TASK OBJECTIVE: How many lines in the items below contain the string "coordinates"? Case counts, so match uppercase and lowercase letters exactly, and reply with the number alone.

ITEMS:
↓
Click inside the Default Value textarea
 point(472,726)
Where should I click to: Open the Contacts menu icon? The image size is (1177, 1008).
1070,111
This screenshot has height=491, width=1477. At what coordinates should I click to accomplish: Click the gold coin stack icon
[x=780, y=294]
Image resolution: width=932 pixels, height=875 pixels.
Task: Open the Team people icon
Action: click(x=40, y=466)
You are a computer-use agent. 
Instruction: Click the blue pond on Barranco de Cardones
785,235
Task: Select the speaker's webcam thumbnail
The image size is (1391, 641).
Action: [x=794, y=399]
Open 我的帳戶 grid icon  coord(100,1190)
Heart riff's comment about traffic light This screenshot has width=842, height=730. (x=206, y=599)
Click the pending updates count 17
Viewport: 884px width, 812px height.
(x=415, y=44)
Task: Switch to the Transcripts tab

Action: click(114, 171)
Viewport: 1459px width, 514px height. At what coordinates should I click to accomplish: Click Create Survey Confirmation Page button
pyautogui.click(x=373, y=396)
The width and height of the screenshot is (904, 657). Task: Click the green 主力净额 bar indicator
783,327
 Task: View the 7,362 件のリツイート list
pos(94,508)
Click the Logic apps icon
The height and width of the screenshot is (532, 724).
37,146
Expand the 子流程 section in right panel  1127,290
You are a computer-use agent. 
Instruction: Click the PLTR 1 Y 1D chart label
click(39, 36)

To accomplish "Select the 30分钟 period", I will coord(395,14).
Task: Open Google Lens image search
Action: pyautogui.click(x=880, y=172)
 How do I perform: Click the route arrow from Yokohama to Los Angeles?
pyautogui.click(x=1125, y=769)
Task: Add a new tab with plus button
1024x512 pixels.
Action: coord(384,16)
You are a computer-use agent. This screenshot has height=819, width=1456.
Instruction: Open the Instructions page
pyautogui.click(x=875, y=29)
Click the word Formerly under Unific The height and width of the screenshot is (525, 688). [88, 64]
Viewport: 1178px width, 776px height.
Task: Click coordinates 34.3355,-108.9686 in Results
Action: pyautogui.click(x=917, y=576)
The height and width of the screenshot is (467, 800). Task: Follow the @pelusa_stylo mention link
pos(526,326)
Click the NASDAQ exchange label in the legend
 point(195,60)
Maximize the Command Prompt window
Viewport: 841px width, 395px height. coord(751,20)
↑
COMPLETE RESPONSE: 3